Online sales, April 2021 - Supplementary COVID-19 analysis

To enhance the understanding of the economic impacts of COVID-19, additional analysis of online sales in the retail series was undertaken.

Released
3/06/2021

The Retail Trade survey has been collecting online sales since the March quarter 2013. The Online series is published as grouped industry split; a Food group (including the Food retailing, and Cafes, restaurants and takeaway food services), and a Non-food group (all other industries). Due to the limitations of online data collection, a finer split by industry is not possible at this stage. 

Online sales have become increasingly popular during the COVID-19 pandemic. Restrictions placed on the operation of physical retail stores saw both businesses and consumers turn to online retailing. 

It is worth noting that retailers have had to adapt sales channels very quickly during the pandemic, and it is possible that the value of online purchases has been under-reported since April 2020. Importantly, total retail sales will not be under-reported.

The Online series remains experimental, and caution should be used in interpreting the results, especially during this volatile period. 

Total online retail

Total online sales fell 3.2% in April 2021, in seasonally adjusted terms, following a rise of 1.7% in March 2021, and a fall of 2.1% in February 2021.
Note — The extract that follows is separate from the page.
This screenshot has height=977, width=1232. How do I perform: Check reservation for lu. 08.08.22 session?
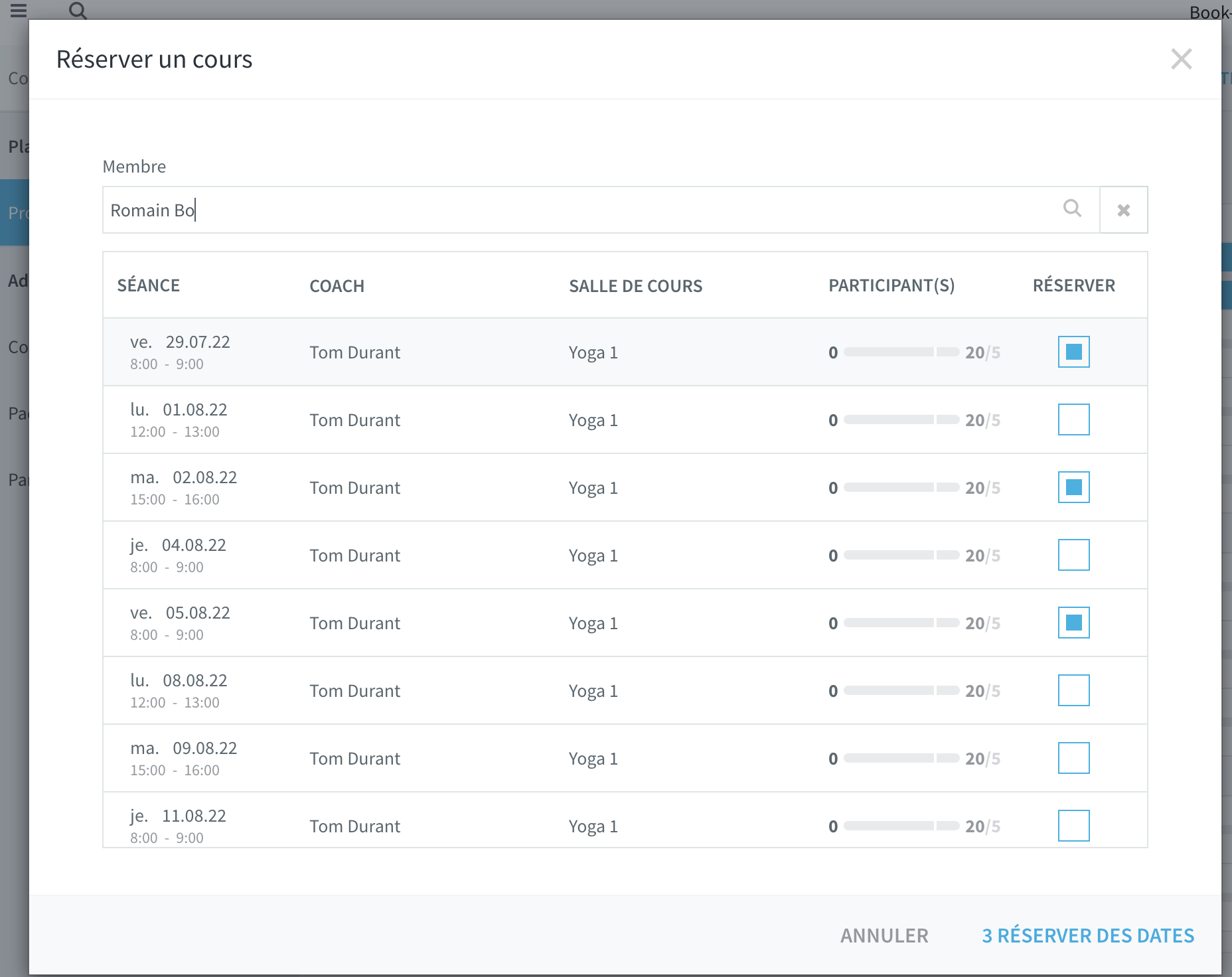tap(1074, 690)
In through-the-year terms, the seasonally adjusted series is up 4.0% compared to April 2020, down from a through-the-year rise of 37.0% last month. The change in through-the-year growth is due to the sharp rise in online sales in April 2020, when nationwide regulations saw restrictions on physical store trade across a range of retail industries. Total online sales have averaged an annual rise of 59.4% between the 12 months of May 2020 to April 2021.

Food and Non-food

Online sales fell for both the Food group (-2.3%), and the Non-food group (-3.6%) in April 2021, in seasonally adjusted terms.

Non-food online sales fell 3.6%, in seasonally adjusted terms, following a 0.6% rise last month. Through-the-year growth has fallen 8.3% this month when compared to April 2020, in seasonally adjusted terms, down considerably on the 24.4% rise from last month. This fall in annual growth comes as a result of larger than average movements in the series during 2020, with the closure of non-essential businesses shifting consumer activity to online channels. Food online sales remain elevated in through-the-year terms, up 48.1% compared to April 2020.
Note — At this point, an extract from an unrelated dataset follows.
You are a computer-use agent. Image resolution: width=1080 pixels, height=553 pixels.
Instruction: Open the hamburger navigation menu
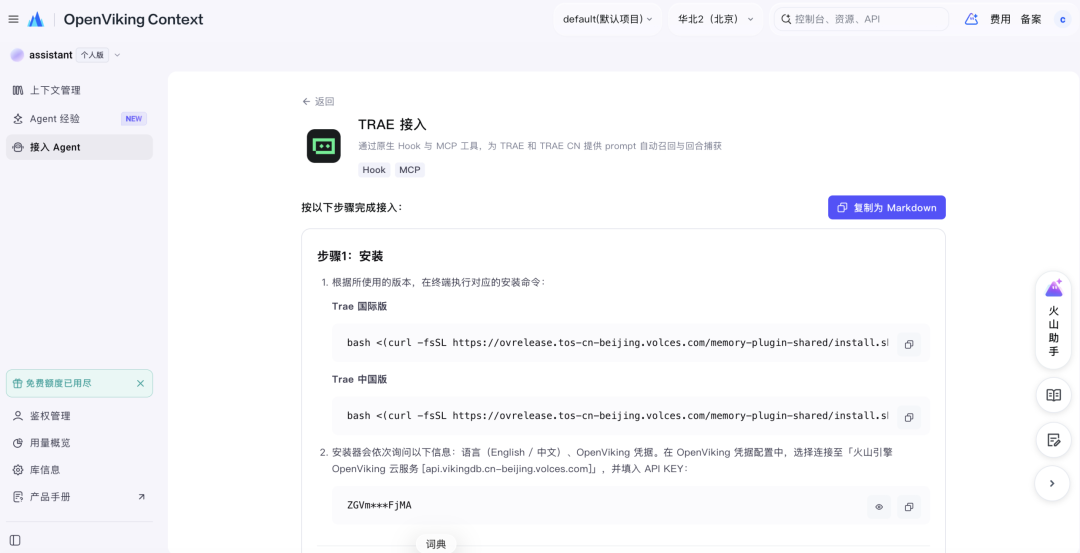(x=13, y=19)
As a proportion of total group industry turnover, Non-food online sales were 14.0% of total Non-food sales in April 2021, in original terms. The proportion of total Food sales made online was 5.1% in April 2021, in original terms.
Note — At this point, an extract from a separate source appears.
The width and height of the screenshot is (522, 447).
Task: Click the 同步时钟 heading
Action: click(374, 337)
Total online sales were 9.2% of total sales in April, which is a slight fall from March 2021 (9.4%). The portion of sales made online has declined when compared to April 2020 (11.1%).

Changes to the online series

The data was previously published as an experimental series, in original data only, as an Appendix to the Retail Trade publication. It was disaggregated by whether the retailer was "Pure-play" (online only) or "Multi-channel" (mix of online and physical stores).

Over time, the split between Pure-play and Multi-channel remained stable, with Pure-play online retailers averaging 37.7% of total online sales.

In April 2021, Pure-play retailers made up 30.2% of online sales and 2.8% of total sales. Online sales for multi-channel retailers made up 6.4% of total retail sales. 

The online series continues to use the same source data, and represents purchases made via the internet from employing retail businesses who predominately sell to households. The series excludes direct imports (e.g. purchased directly from an overseas website) and sales from 'households-to-households' through third party websites for example. More information can be found in the information paper Measurement of Online Retail Trade in Macroeconomics (cat. no. 8501.0.55.007).

Seasonal adjustment has been calculated for the new series using the concurrent seasonal adjustment method, meaning that seasonal factors are re-estimated each time a new data point becomes available. Unusual real-world events, such as COVID-19, can distort estimates calculated using the method. Like the total retail series, trend cannot be calculated due to the volatility of the retail series during COVID-19.